Retype the following lines exactly, covering every entry.

» Item-finding entries:
--*--

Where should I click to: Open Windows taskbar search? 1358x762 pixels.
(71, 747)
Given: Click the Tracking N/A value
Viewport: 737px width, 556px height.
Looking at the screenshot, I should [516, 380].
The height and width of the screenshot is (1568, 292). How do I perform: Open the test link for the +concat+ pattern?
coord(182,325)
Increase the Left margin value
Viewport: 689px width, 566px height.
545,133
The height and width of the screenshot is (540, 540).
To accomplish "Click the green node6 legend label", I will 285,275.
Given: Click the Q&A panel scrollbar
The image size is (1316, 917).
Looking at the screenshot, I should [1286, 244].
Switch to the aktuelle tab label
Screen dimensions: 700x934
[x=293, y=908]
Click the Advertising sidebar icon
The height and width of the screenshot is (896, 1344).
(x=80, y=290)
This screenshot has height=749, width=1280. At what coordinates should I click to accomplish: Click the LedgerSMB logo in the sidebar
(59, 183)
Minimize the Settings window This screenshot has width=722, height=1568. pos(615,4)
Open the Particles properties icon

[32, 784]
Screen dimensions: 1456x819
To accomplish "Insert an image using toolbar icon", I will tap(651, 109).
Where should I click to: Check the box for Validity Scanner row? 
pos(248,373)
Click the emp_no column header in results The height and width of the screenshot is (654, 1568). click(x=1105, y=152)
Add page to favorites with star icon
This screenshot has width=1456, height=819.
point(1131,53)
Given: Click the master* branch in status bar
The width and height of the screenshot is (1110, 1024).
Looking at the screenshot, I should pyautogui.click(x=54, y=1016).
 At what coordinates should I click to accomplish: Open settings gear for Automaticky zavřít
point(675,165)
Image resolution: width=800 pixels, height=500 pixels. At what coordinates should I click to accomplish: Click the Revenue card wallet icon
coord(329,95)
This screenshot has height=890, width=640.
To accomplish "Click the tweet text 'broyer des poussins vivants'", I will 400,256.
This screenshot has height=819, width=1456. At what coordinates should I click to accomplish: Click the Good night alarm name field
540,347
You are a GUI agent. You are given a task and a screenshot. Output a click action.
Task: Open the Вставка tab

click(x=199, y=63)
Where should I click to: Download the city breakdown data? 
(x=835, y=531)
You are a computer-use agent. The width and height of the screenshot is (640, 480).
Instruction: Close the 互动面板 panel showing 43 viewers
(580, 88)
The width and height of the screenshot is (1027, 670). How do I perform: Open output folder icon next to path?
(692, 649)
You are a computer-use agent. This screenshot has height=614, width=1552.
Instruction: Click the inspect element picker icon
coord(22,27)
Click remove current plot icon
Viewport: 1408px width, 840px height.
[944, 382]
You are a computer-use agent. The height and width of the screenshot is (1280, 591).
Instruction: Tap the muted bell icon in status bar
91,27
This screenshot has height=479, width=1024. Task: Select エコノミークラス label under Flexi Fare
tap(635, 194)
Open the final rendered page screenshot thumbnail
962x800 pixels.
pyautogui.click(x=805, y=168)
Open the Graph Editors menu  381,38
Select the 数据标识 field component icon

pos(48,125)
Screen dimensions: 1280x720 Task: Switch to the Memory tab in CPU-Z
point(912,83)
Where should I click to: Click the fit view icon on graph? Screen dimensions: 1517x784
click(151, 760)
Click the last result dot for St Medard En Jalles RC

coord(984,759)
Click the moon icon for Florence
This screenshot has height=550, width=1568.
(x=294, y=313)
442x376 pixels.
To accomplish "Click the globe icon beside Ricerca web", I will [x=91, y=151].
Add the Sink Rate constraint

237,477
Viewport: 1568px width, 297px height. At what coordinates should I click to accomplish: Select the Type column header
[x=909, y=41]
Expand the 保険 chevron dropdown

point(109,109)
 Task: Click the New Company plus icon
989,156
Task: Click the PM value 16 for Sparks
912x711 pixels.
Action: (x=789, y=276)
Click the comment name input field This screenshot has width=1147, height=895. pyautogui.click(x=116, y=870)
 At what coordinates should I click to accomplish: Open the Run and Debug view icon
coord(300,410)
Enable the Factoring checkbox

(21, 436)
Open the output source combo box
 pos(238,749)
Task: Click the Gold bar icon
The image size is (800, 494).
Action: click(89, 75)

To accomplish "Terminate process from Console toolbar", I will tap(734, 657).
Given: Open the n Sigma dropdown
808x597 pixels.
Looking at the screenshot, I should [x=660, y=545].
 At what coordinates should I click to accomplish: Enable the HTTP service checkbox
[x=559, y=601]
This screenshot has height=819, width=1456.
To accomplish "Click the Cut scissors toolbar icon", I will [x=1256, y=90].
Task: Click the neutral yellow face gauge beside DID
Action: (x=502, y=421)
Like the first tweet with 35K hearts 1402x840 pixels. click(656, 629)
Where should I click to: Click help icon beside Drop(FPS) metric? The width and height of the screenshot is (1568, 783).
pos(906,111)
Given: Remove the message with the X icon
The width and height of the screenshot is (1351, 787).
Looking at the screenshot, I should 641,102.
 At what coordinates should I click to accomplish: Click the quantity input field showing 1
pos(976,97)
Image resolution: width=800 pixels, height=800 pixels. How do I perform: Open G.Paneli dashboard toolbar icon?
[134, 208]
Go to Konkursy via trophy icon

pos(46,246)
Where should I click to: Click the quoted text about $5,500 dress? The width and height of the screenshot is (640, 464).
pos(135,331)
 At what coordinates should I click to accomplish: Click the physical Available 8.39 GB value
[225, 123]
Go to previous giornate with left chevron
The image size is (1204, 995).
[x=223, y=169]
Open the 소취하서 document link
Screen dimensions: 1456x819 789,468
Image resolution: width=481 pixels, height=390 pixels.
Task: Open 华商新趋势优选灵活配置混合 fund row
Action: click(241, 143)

--*--

» Written answer:
Where should I click to: Open Windows taskbar search? 1358x762 pixels.
(71, 747)
Given: Click the Tracking N/A value
Viewport: 737px width, 556px height.
Looking at the screenshot, I should [516, 380].
The height and width of the screenshot is (1568, 292). How do I perform: Open the test link for the +concat+ pattern?
coord(182,325)
Increase the Left margin value
Viewport: 689px width, 566px height.
545,133
The height and width of the screenshot is (540, 540).
To accomplish "Click the green node6 legend label", I will 285,275.
Given: Click the Q&A panel scrollbar
The image size is (1316, 917).
Looking at the screenshot, I should [1286, 244].
Switch to the aktuelle tab label
Screen dimensions: 700x934
[x=293, y=908]
Click the Advertising sidebar icon
The height and width of the screenshot is (896, 1344).
(x=80, y=290)
This screenshot has height=749, width=1280. At what coordinates should I click to accomplish: Click the LedgerSMB logo in the sidebar
(59, 183)
Minimize the Settings window This screenshot has width=722, height=1568. pos(615,4)
Open the Particles properties icon

[32, 784]
Screen dimensions: 1456x819
To accomplish "Insert an image using toolbar icon", I will tap(651, 109).
Where should I click to: Check the box for Validity Scanner row? 
pos(248,373)
Click the emp_no column header in results The height and width of the screenshot is (654, 1568). click(x=1105, y=152)
Add page to favorites with star icon
This screenshot has width=1456, height=819.
point(1131,53)
Given: Click the master* branch in status bar
The width and height of the screenshot is (1110, 1024).
Looking at the screenshot, I should pyautogui.click(x=54, y=1016).
 At what coordinates should I click to accomplish: Open settings gear for Automaticky zavřít
point(675,165)
Image resolution: width=800 pixels, height=500 pixels. At what coordinates should I click to accomplish: Click the Revenue card wallet icon
coord(329,95)
This screenshot has height=890, width=640.
To accomplish "Click the tweet text 'broyer des poussins vivants'", I will 400,256.
This screenshot has height=819, width=1456. At what coordinates should I click to accomplish: Click the Good night alarm name field
540,347
You are a GUI agent. You are given a task and a screenshot. Output a click action.
Task: Open the Вставка tab

click(x=199, y=63)
Where should I click to: Download the city breakdown data? 
(x=835, y=531)
You are a computer-use agent. The width and height of the screenshot is (640, 480).
Instruction: Close the 互动面板 panel showing 43 viewers
(580, 88)
The width and height of the screenshot is (1027, 670). How do I perform: Open output folder icon next to path?
(692, 649)
You are a computer-use agent. This screenshot has height=614, width=1552.
Instruction: Click the inspect element picker icon
coord(22,27)
Click remove current plot icon
Viewport: 1408px width, 840px height.
[944, 382]
You are a computer-use agent. The height and width of the screenshot is (1280, 591).
Instruction: Tap the muted bell icon in status bar
91,27
This screenshot has height=479, width=1024. Task: Select エコノミークラス label under Flexi Fare
tap(635, 194)
Open the final rendered page screenshot thumbnail
962x800 pixels.
pyautogui.click(x=805, y=168)
Open the Graph Editors menu  381,38
Select the 数据标识 field component icon

pos(48,125)
Screen dimensions: 1280x720 Task: Switch to the Memory tab in CPU-Z
point(912,83)
Where should I click to: Click the fit view icon on graph? Screen dimensions: 1517x784
click(151, 760)
Click the last result dot for St Medard En Jalles RC

coord(984,759)
Click the moon icon for Florence
This screenshot has height=550, width=1568.
(x=294, y=313)
442x376 pixels.
To accomplish "Click the globe icon beside Ricerca web", I will [x=91, y=151].
Add the Sink Rate constraint

237,477
Viewport: 1568px width, 297px height. At what coordinates should I click to accomplish: Select the Type column header
[x=909, y=41]
Expand the 保険 chevron dropdown

point(109,109)
 Task: Click the New Company plus icon
989,156
Task: Click the PM value 16 for Sparks
912x711 pixels.
Action: (x=789, y=276)
Click the comment name input field This screenshot has width=1147, height=895. pyautogui.click(x=116, y=870)
 At what coordinates should I click to accomplish: Open the Run and Debug view icon
coord(300,410)
Enable the Factoring checkbox

(21, 436)
Open the output source combo box
 pos(238,749)
Task: Click the Gold bar icon
The image size is (800, 494).
Action: click(89, 75)

To accomplish "Terminate process from Console toolbar", I will tap(734, 657).
Given: Open the n Sigma dropdown
808x597 pixels.
Looking at the screenshot, I should [x=660, y=545].
 At what coordinates should I click to accomplish: Enable the HTTP service checkbox
[x=559, y=601]
This screenshot has height=819, width=1456.
To accomplish "Click the Cut scissors toolbar icon", I will [x=1256, y=90].
Task: Click the neutral yellow face gauge beside DID
Action: (x=502, y=421)
Like the first tweet with 35K hearts 1402x840 pixels. click(656, 629)
Where should I click to: Click help icon beside Drop(FPS) metric? The width and height of the screenshot is (1568, 783).
pos(906,111)
Given: Remove the message with the X icon
The width and height of the screenshot is (1351, 787).
Looking at the screenshot, I should 641,102.
 At what coordinates should I click to accomplish: Click the quantity input field showing 1
pos(976,97)
Image resolution: width=800 pixels, height=800 pixels. How do I perform: Open G.Paneli dashboard toolbar icon?
[134, 208]
Go to Konkursy via trophy icon

pos(46,246)
Where should I click to: Click the quoted text about $5,500 dress? The width and height of the screenshot is (640, 464).
pos(135,331)
 At what coordinates should I click to accomplish: Click the physical Available 8.39 GB value
[225, 123]
Go to previous giornate with left chevron
The image size is (1204, 995).
[x=223, y=169]
Open the 소취하서 document link
Screen dimensions: 1456x819 789,468
Image resolution: width=481 pixels, height=390 pixels.
Task: Open 华商新趋势优选灵活配置混合 fund row
Action: click(241, 143)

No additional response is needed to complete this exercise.